Julio toca el timbre, viene de camisa. Si fuera un reloj, con los pies daría las dos de la mañana, pero son recién las once. Huele a fragancia de madera cuando Miguel, sin perfume, lo abraza y sube al auto. Los ventanales amarillos rumbo al centro de Talca son gradualmente reemplazados por luces rojas, Miguel está mudo, carga un solo recuerdo: tenía un año o más, un conejo plástico gigante, y un día ya no. Recuerda la angustia, la mirada al espacio desocupado, casi describiría la silueta del conejo, oscura sobre el papel mural, impidiendo que se destiñera.
Mañana viajará a Coquimbo. Debió hacerlo hoy, pero es el cumpleaños de Lucas. Miguel no sabe que huye de quien ama y la verá esta noche por última vez. No escuchará más de Julio –aún le tiene un polerón con cierre y franja celeste– ni del cumpleañero, que tampoco le ha devuelto la casaca del partido. A Miguel no le importan ya la ropa prestada, la gente que llama o deja de hacerlo. Silba una cueca chora, improvisando una letra para el conejo inflable: entristece a mi palacio una abeja que lo zumbe, fiel custodia del espacio que dejará su derrumbe. Al silbar mira a su izquierda, tras los rulos mojados de Julio y la cabecera del asiento. La oscuridad anuncia sitios eriazos que desaparecen entre las luces de las casas cuando el auto dobla, salvo uno, al frente de Miguel por unos compases, los del semáforo en rojo.

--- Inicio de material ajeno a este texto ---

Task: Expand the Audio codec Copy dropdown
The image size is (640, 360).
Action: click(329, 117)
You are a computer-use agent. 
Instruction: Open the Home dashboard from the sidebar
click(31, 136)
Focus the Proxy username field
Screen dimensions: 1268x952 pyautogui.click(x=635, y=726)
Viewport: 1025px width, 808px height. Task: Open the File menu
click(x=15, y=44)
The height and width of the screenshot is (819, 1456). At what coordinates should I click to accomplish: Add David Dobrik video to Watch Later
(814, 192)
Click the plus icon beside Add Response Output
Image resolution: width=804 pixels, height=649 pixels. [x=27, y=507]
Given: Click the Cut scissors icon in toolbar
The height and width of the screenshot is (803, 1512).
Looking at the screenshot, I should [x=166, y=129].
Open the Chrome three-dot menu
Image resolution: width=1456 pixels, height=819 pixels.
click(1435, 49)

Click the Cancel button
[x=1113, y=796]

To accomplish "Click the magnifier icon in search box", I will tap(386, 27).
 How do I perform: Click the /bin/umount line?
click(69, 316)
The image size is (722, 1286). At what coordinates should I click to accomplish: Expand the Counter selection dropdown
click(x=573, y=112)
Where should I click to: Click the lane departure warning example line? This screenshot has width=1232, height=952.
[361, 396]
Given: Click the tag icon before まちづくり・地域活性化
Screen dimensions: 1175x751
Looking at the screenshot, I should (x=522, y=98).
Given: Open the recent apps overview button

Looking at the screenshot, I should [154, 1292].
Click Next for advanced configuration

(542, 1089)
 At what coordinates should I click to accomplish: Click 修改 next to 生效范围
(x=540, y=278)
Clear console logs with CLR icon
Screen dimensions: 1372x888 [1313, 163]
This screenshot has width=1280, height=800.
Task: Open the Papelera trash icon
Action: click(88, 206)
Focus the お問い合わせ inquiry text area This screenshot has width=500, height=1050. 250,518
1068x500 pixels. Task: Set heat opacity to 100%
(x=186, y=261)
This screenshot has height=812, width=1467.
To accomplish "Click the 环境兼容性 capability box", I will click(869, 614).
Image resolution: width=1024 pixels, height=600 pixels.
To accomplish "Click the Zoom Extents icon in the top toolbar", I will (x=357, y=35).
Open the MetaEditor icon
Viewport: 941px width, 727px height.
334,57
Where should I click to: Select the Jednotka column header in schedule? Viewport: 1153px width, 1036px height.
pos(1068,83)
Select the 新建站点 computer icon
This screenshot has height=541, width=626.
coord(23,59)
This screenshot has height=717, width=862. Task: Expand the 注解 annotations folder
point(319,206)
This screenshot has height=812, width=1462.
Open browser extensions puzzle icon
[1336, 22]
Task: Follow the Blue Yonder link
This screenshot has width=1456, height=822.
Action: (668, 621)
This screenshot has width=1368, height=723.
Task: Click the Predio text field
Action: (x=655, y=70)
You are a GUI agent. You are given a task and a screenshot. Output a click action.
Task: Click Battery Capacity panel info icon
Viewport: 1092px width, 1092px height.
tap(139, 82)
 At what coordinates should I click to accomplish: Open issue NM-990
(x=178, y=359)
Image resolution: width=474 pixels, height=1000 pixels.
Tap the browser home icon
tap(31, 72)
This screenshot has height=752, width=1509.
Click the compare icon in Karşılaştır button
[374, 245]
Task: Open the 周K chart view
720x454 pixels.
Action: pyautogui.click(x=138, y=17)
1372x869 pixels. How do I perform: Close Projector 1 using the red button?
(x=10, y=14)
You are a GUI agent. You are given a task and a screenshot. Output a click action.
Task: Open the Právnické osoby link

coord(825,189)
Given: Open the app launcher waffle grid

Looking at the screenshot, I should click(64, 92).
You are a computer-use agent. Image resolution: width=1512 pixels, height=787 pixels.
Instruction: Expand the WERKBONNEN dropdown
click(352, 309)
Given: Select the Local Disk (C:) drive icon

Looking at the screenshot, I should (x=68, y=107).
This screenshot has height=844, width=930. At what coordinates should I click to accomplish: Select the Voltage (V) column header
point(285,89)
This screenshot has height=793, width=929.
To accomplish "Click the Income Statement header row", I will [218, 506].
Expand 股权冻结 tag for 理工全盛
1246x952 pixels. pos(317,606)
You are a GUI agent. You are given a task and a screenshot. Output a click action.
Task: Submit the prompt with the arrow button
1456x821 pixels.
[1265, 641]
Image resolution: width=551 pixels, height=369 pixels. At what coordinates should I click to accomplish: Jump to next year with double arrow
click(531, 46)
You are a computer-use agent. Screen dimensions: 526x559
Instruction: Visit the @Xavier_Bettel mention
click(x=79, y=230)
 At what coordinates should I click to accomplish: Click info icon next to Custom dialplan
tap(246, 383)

Ya sé, todo lo sólido se desvanece en el aire, polvo somos y en polvo nos convertiremos, la vida es un suspiro, el mundo un pañuelo. Puedo decirlo, evoca Miguel, no así la desaparición del conejo cuando miles también desaparecían y no eran conejos. Todo escozor futuro repitió el de esta partida y la mirada de sus padres al berrinche y no al abandono. El llanto no explica nada. El llanto por no poder preguntarles qué pasó. Su primer recuerdo es el de una pérdida y la incomprensión de los demás, su primer recuerdo es la imposibilidad de comunicarse, de alcanzar la ventana por donde se colaba la luz que sólo el conejo interrumpía, delante de un diseño despegado del color marrón con que asocia su niñez por las escasas fotos, las series televisivas, los papeles de regalo, las alfombras. Miguel amaba la presencia del conejo, más alta, celeste como el polerón con cierre –le pregunta por él a Julio, “chucha, huevón, se me olvidó, te juro, te lo paso la próxima vez que nos veamos”, responde, lo mira y sonríe a medias, Miguel también–, celeste el cielo que separa esa nube de la que es ahora. La sonrisa de oreja a oreja del conejo. Sus últimos recuerdos tratan de lo mismo. Busca uno celeste y no lo puede nombrar. Si supiera lo que le falta, alguien lo encontraría, pero entonces ya no será lo que busca. No deja decirse. Si se pinchó, su padre habrá botado la evidencia, los tétricos restos en una bolsa de basura. Un pinchazo accidental y el estruendo que arrastra un mundo anterior fuera del escenario. Tal vez se desinfló sin drama mientras él dormía. Pero allí estaba con su zanahoria y luego no, ni pudo contarlo. Aprender a hablar, creer más adelante que sí podría decir las cosas, no cambió mucho las consecuencias. Eso al año o dos.
Una partida en falso de Julio le deja los anteojos en la mitad de la nariz y le recuerda a Miguel más accidentes. El espacio del primer recuerdo –que dejará su derrumbe, silba– lo llena uno que ahora le parece el segundo, aunque de seguro no lo es. Cerca de los siete años su perro perdió un ojo en la calle. Primero miraba con dos, luego sólo con uno y se ponía de lado cuando salía a recibirlo. Nuevamente le vetaron la trama, Miguel la adivinó apenas por el desenlace, pero esa vez no lloró. Aunque ya tenía palabras para preguntar, nunca se atrevió a hacerlo: la noticia del atropello le daba más miedo que el cuenco del ojo. Un día, tuerto, el perro partió con la soltura acostumbrada y no volvió más; ahí sí le hablaron de un atropello y Miguel no quiso continuar el asunto, corrió a su pieza y se encerró hasta la mañana siguiente. Tal vez fueron varios días y en cama, interrumpidos sólo por comidas que el padre le dejaba junto a la puerta, ¿iba a la escuela entonces? No lo recuerda, sí el casete –mira la radio del auto–, lo cantaba una y otra vez cuando quedó solo esos días, sí, fueron días. “Era callejero por derecho propio”, decía el parlante, “era nuestro perro porque lo que amamos lo consideramos nuestra propiedad”. “Se bebió de golpe todas las estrellas”, cantaba, y Miguel entendía, eso era el fin del perro, aunque lo siguieran cantando.